This is what happens to Army Staff Sgt. Brandon King (Ryan Phillippe), a square-up soldier from a military family in Texas who returns to a hero’s welcome -- and then an order to redeploy at the end of the month. We have already seen him lead his men through a harrowing ambush in Tikrit, taking casualties. Brandon’s decision to go AWOL rather than redeploy (his options come down to war, jail or living out of the country under an assumed identity) drives the story.

The film, Peirce’s first since her debut, “Boys Don’t Cry,” burst from the indie scene in 1999, is destined to be digested as political and antiwar, no matter how much she argues that her real subject is the culture of guys fighting this war. Interviewing troops, Peirce was struck not by their political stance but by their reluctance to return to a place where they couldn’t prevent their comrades from being routinely injured, maimed and even killed.

“There’s not a single character who says, ‘I don’t love my country,’ ” she argued. “The most profound realization I had was, they sign up for patriotic reasons, almost every soldier I talked to said, ‘But when you’re over there none of that matters. It’s all about your buddies.’ And you’re like, well that’s a cliche, but then it’s not.”
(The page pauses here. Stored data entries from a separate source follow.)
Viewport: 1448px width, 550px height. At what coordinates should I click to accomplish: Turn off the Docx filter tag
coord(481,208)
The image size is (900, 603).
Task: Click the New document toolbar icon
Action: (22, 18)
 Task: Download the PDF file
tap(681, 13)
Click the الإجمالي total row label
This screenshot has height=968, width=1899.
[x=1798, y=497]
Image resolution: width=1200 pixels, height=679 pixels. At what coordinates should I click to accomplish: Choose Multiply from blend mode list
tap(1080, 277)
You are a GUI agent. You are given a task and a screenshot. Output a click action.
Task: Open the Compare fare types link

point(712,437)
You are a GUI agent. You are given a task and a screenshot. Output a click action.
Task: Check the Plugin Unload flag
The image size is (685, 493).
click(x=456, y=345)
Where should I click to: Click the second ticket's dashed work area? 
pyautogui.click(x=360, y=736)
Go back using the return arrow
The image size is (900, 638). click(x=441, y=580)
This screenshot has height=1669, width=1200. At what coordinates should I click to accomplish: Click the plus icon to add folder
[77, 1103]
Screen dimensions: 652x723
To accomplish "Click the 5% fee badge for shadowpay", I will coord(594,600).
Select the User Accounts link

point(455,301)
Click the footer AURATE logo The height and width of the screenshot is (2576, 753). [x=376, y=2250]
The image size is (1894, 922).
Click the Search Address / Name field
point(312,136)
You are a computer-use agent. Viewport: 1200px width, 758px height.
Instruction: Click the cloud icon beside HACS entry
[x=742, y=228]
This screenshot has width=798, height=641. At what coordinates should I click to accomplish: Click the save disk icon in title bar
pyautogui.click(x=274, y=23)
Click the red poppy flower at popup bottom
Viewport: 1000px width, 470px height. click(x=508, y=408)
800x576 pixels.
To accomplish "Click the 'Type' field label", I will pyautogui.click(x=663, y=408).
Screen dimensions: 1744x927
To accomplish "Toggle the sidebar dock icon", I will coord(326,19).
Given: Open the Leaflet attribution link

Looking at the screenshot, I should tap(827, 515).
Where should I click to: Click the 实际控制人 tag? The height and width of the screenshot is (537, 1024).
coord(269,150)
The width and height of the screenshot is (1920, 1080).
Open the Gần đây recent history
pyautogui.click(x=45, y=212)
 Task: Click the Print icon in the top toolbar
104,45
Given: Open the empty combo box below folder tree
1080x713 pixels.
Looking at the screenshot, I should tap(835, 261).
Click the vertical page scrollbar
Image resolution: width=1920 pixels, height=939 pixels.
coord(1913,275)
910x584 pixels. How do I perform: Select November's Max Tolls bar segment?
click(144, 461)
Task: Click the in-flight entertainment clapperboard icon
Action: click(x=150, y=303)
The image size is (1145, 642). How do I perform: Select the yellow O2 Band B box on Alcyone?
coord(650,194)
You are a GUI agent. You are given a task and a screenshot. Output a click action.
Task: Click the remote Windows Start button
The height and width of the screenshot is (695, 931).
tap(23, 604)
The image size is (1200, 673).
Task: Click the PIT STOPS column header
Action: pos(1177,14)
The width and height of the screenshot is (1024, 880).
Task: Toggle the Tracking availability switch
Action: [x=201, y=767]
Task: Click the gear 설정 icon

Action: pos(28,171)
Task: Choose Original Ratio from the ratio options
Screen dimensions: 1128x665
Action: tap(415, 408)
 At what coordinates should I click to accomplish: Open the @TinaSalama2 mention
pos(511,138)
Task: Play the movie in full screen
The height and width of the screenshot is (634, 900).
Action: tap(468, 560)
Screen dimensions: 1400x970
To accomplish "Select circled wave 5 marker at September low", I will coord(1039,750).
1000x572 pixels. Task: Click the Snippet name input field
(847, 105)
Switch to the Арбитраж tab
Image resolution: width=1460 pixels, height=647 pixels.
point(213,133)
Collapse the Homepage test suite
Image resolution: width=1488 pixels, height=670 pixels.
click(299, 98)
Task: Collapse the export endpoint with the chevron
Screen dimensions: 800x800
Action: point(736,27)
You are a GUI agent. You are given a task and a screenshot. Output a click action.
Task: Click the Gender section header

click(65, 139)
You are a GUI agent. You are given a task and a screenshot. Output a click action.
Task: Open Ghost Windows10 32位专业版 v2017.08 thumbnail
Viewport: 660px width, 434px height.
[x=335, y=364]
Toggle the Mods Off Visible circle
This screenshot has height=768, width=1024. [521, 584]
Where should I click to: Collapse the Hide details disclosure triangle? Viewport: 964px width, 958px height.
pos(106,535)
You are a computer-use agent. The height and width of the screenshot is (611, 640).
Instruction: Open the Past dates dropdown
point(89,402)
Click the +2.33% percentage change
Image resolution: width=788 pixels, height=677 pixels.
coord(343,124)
As for her own feelings, Peirce said demurely: “I questioned whether the Iraq war was going to make America safer.”

‘Seminal questions’

On a recent Satur- day, Peirce, 40, was perched on a window seat overlooking the ocean in her Malibu one-bedroom apartment, which doubles as her office. She is small and energetic, conversational and without airs. “Boys Don’t Cry” began as her MFA project at Columbia and ended with studio deals for her and starring roles for first-time Oscar-winner Hilary Swank.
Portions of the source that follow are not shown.